● DOCUMENT EXTRACT:
++++++

Why Speaking Your Truth Still Feels Risky, Even With People You Love
Jun 25, 2025
By Ann Barbour | Inspired by Unmasking: The Rebel Mask
We like to think that the people closest to us—our families, our partners, our lifelong friends—are safe places to be ourselves. But for many of us, that’s exactly where speaking up feels most threatening. Not because we don’t love them, but because we do.
In our latest episode of Unmasking, I sat down with Katie Nydegger to explore the Rebel Mask—not the wild, rule-breaking version, but the quiet, steady resistance of a woman learning to trust her own voice.
“It took me a lot of growing into adulthood to trust my voice and not feel like I could do damage by just saying what felt true for me.”
— Katie Nydegger
For Katie, the fear wasn’t about being wrong—it was about being at odds. With the people she loved most. About things that mattered. And that kind of friction can feel like rejection waiting to happen.
Even when we know logically that our relationships are solid, the body remembers otherwise. It remembers childhood moments when disagreement meant punishment, withdrawal, or shame. It remembers cultural messages that told us “nice girls don’t make waves.” So we adapt. We play small. We say yes when we mean no. And we keep the truth tucked inside, waiting for the “right time” to share it.
But that time rarely comes.
The Risk of Being Real
When we finally do speak, it often feels disproportionately risky. Not because the stakes are actually that high—but because the cost of not speaking has quietly built up over time.
“As simple as it sounds, it can feel very rebellious and brave... especially in the relationships I care most about.”

++++++

● DATA LINES:
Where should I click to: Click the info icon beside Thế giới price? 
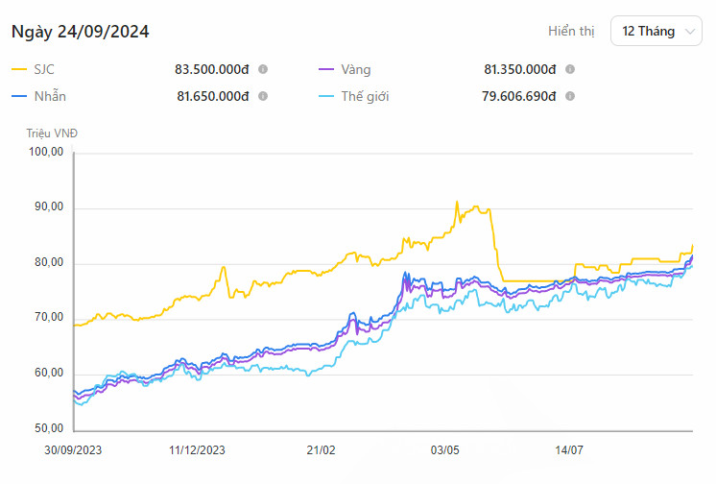pyautogui.click(x=570, y=97)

++++++

● YOUR OBJECTIVE:
In the article on why speaking your truth feels risky, whom did the author sit down with to explore the Rebel Mask?

● RESULT OF THIS TASK:
Katie Nydegger.